*** Opening of SOURCE MATERIAL ***

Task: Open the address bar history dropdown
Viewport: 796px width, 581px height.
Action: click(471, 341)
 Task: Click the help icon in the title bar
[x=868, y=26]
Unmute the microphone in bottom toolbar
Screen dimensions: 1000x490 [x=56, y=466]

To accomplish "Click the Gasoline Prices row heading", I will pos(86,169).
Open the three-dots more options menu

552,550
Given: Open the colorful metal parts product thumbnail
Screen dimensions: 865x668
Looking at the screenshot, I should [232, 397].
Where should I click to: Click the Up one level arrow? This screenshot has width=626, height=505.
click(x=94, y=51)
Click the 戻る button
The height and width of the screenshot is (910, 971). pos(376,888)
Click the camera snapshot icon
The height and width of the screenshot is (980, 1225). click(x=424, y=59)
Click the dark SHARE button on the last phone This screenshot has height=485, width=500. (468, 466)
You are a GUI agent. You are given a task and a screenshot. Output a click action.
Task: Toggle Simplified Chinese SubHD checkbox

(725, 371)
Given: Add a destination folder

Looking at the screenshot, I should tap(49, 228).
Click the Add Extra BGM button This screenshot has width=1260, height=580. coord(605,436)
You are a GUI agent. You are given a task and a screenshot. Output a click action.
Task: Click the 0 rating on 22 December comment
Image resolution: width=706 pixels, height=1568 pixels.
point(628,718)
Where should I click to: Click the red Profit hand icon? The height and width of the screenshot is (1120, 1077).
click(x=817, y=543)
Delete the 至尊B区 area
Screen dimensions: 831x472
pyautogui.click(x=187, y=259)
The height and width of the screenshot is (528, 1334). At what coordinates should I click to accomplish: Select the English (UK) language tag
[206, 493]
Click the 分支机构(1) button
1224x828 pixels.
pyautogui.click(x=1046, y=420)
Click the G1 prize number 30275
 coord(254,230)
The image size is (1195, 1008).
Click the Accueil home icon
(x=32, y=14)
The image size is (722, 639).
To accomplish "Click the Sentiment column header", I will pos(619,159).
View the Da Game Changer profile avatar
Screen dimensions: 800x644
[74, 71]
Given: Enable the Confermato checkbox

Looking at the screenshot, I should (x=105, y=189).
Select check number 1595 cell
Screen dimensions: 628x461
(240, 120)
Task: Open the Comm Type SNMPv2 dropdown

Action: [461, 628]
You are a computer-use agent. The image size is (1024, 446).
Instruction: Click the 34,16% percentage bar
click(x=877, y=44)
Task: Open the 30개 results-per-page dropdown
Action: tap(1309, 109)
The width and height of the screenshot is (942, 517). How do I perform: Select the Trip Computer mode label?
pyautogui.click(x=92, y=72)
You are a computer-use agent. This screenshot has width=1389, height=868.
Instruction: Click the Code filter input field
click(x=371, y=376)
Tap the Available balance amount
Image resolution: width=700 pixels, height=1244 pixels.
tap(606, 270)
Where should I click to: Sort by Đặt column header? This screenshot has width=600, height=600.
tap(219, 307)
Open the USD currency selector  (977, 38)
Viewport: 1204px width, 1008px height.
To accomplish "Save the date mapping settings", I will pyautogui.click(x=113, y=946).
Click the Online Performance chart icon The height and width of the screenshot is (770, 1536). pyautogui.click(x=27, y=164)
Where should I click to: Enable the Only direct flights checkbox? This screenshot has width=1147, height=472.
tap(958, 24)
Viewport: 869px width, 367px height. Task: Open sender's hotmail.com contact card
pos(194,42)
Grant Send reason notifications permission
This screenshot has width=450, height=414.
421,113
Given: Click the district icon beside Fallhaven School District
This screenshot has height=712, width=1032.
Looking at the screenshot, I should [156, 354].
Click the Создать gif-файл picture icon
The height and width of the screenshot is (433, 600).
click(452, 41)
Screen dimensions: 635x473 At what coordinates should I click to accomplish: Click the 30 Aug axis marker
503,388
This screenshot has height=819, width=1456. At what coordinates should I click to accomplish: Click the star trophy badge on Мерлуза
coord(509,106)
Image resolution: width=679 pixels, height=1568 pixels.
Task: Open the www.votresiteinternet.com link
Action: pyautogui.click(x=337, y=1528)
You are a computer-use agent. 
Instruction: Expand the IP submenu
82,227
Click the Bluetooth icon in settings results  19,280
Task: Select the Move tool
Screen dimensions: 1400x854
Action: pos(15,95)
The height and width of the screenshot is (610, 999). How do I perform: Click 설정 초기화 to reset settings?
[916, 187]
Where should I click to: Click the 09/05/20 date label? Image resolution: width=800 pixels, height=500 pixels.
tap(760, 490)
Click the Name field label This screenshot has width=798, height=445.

*** Close of SOURCE MATERIAL ***

### PROBLEM TO SOLVE
Every record shown above should be given back exactly.

### SOLUTION TO THIS EXERCISE
Task: Open the address bar history dropdown
Viewport: 796px width, 581px height.
Action: click(471, 341)
 Task: Click the help icon in the title bar
[x=868, y=26]
Unmute the microphone in bottom toolbar
Screen dimensions: 1000x490 [x=56, y=466]

To accomplish "Click the Gasoline Prices row heading", I will pos(86,169).
Open the three-dots more options menu

552,550
Given: Open the colorful metal parts product thumbnail
Screen dimensions: 865x668
Looking at the screenshot, I should [232, 397].
Where should I click to: Click the Up one level arrow? This screenshot has width=626, height=505.
click(x=94, y=51)
Click the 戻る button
The height and width of the screenshot is (910, 971). pos(376,888)
Click the camera snapshot icon
The height and width of the screenshot is (980, 1225). click(x=424, y=59)
Click the dark SHARE button on the last phone This screenshot has height=485, width=500. (468, 466)
You are a GUI agent. You are given a task and a screenshot. Output a click action.
Task: Toggle Simplified Chinese SubHD checkbox

(725, 371)
Given: Add a destination folder

Looking at the screenshot, I should tap(49, 228).
Click the Add Extra BGM button This screenshot has width=1260, height=580. coord(605,436)
You are a GUI agent. You are given a task and a screenshot. Output a click action.
Task: Click the 0 rating on 22 December comment
Image resolution: width=706 pixels, height=1568 pixels.
point(628,718)
Where should I click to: Click the red Profit hand icon? The height and width of the screenshot is (1120, 1077).
click(x=817, y=543)
Delete the 至尊B区 area
Screen dimensions: 831x472
pyautogui.click(x=187, y=259)
The height and width of the screenshot is (528, 1334). At what coordinates should I click to accomplish: Select the English (UK) language tag
[206, 493]
Click the 分支机构(1) button
1224x828 pixels.
pyautogui.click(x=1046, y=420)
Click the G1 prize number 30275
 coord(254,230)
The image size is (1195, 1008).
Click the Accueil home icon
(x=32, y=14)
The image size is (722, 639).
To accomplish "Click the Sentiment column header", I will pos(619,159).
View the Da Game Changer profile avatar
Screen dimensions: 800x644
[74, 71]
Given: Enable the Confermato checkbox

Looking at the screenshot, I should (x=105, y=189).
Select check number 1595 cell
Screen dimensions: 628x461
(240, 120)
Task: Open the Comm Type SNMPv2 dropdown

Action: [461, 628]
You are a computer-use agent. The image size is (1024, 446).
Instruction: Click the 34,16% percentage bar
click(x=877, y=44)
Task: Open the 30개 results-per-page dropdown
Action: tap(1309, 109)
The width and height of the screenshot is (942, 517). How do I perform: Select the Trip Computer mode label?
pyautogui.click(x=92, y=72)
You are a computer-use agent. This screenshot has width=1389, height=868.
Instruction: Click the Code filter input field
click(x=371, y=376)
Tap the Available balance amount
Image resolution: width=700 pixels, height=1244 pixels.
tap(606, 270)
Where should I click to: Sort by Đặt column header? This screenshot has width=600, height=600.
tap(219, 307)
Open the USD currency selector  (977, 38)
Viewport: 1204px width, 1008px height.
To accomplish "Save the date mapping settings", I will pyautogui.click(x=113, y=946).
Click the Online Performance chart icon The height and width of the screenshot is (770, 1536). pyautogui.click(x=27, y=164)
Where should I click to: Enable the Only direct flights checkbox? This screenshot has width=1147, height=472.
tap(958, 24)
Viewport: 869px width, 367px height. Task: Open sender's hotmail.com contact card
pos(194,42)
Grant Send reason notifications permission
This screenshot has width=450, height=414.
421,113
Given: Click the district icon beside Fallhaven School District
This screenshot has height=712, width=1032.
Looking at the screenshot, I should [156, 354].
Click the Создать gif-файл picture icon
The height and width of the screenshot is (433, 600).
click(452, 41)
Screen dimensions: 635x473 At what coordinates should I click to accomplish: Click the 30 Aug axis marker
503,388
This screenshot has height=819, width=1456. At what coordinates should I click to accomplish: Click the star trophy badge on Мерлуза
coord(509,106)
Image resolution: width=679 pixels, height=1568 pixels.
Task: Open the www.votresiteinternet.com link
Action: pyautogui.click(x=337, y=1528)
You are a computer-use agent. 
Instruction: Expand the IP submenu
82,227
Click the Bluetooth icon in settings results  19,280
Task: Select the Move tool
Screen dimensions: 1400x854
Action: pos(15,95)
The height and width of the screenshot is (610, 999). How do I perform: Click 설정 초기화 to reset settings?
[916, 187]
Where should I click to: Click the 09/05/20 date label? Image resolution: width=800 pixels, height=500 pixels.
tap(760, 490)
Click the Name field label This screenshot has width=798, height=445.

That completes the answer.